Filistin Merkez İstatistik Bürosu’nun verilerine göre UNRWA’ya bağlı 10 resmi mülteci kampında kayıtlı 397.000 Filistinli olmak üzere Ürdün’de toplamda 2,3 milyona yakın Filistinli mülteci yaşamaktadır.10 Ürdün’deki UNRWA’ya bağlı resmi mülteci kampları şunlardır: Beka, Vihdat (Yeni Amman), Marka, (Hıttin) Cebel el-Huseyn, İrbid, Ceraş (Gazze), Husn, Suf, Zarka, Talbiye. UNRWA’ya bağlı olmayan gayri resmi kamplar ise şunlardır: Suhne, Madaba, el-Şallaleh.11 1948 Arap-İsrail Savaşı’nda 100.000, 1967’den sonra 300.000’e yakın mültecinin Ürdün’e sığındığı bilinmektedir. En fazla mülteciyi barındıran Ürdün 1967 öncesinde göç eden Filistinlilerin tamamına vatandaşlık vermiştir. 1967 savaşı sonrasında Gazze’den gelen Filistinli mültecilere ise sadece geçici pasaport vermiştir. Ürdün İstatistik Kurumu 2016’da yaptığı nüfus sayımına göre Gazze kökenli mültecilerin sayısını 634.182 olarak belirlemiştir. Vatandaşlıkları olmadığı için diğer mülteciler ve Ürdün halkıyla eşit haklara sahip olmayan Gazze kökenli mülteciler yaşadıkları bölgede en yoksul topluluk olmaktadır. Gazze’den göç eden Filistinli mültecilere yapılan bu ayrımın sebebi Arap-İsrail Savaşları’na ve bu dönemde Filistin topraklarını kontrolüne alan Arap devletlerinin izlediği bağımsız politikalara dayanmaktadır.

Arap-İsrail Savaşları döneminde Batı Şeria ve Doğu Kudüs’ün Ürdün kontrolünde olması ve Kral Hüseyin tarafından çıkarılan aidiyet yasası, 1954’e kadar Ürdün’e göç eden Filistinlilere vatandaşlık verilmesini sağlamıştır. Ancak savaş döneminde Gazze’nin Mısır kontrolünde olması ve 1967’den sonra göç edenlerin yasadan yararlanamaması Gazze’den göç eden mültecilerin sadece geçici seyahat belgelerine sahip olabilmesine yol açmıştır ve mülteciler bu belgeleri 2 yılda bir yenilemek zorunda bırakılmıştır. Mülteci kamplarında yaşayan Filistinli mültecilerden vatandaşlığı olanlar sosyal hizmetlerden yararlanabilmekte fakat olmayanlar hem güvensiz bir ortamda yaşamlarını sürdürmekte hem de devletin sağladığı birçok sosyal hizmetten tam olarak faydalanamamaktadır. Devletin sağladığı eğitim ve sağlık hizmetlerinden yabancı statüsünde veya yüksek ücretlerle istifade etmektedirler. Vatandaşlığı olmayan mülteciler sadece UNRWA’nın sağladığı eğitim ve sağlık hizmetlerinden yararlanabilmektedir.

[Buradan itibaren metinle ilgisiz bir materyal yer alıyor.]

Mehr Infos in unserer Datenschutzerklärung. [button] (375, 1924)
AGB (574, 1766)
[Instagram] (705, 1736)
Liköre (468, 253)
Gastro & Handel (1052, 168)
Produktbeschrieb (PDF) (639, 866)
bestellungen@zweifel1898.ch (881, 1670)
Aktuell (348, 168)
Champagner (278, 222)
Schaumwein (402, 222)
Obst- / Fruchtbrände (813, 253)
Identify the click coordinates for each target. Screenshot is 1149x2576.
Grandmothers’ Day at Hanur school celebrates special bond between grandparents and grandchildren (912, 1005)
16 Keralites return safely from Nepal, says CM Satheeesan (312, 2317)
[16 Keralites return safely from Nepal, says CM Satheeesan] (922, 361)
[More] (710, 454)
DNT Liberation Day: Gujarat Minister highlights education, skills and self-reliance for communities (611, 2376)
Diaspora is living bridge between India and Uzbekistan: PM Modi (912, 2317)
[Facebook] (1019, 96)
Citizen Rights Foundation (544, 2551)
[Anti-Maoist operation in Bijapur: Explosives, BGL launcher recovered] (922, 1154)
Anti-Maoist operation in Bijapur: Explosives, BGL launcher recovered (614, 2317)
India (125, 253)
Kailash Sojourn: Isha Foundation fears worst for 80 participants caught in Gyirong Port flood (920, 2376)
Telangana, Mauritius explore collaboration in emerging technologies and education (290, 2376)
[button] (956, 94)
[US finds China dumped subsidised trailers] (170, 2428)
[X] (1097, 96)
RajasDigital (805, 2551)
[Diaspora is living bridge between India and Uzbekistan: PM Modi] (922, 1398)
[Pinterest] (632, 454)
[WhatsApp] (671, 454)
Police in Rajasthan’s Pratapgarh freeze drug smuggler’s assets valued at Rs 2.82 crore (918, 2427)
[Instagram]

Ürdün vatandaşı olmayan Gazze kökenli Filistinli mülteciler çalışma izni alma ve diledikleri meslekleri icra etme konusunda da zorluk yaşamaktadır. Kamu sektöründe çalışamayan mülteciler yalnızca özel sektörde belli işlerde çalışabilmektedir.12

Gazze

Ürdün’den sonra en fazla mülteci barından hatta nüfusun büyük kısmının mülteci olduğu Gazze’de 1,4 milyon Filistinli mülteci yaşamaktadır. UNRWA’ya bağlı 8 mülteci kampında yaklaşık 600.000 Filistinli barınmaktadır.13 Gazze’de UNRWA’ya bağlı resmi mülteci kampları şunlardır: Cebaliye, Refah, eş-Şati, Han Yunus, Nuseyrat, el-Bureyc, el-Mağazi, Deir el-Balah.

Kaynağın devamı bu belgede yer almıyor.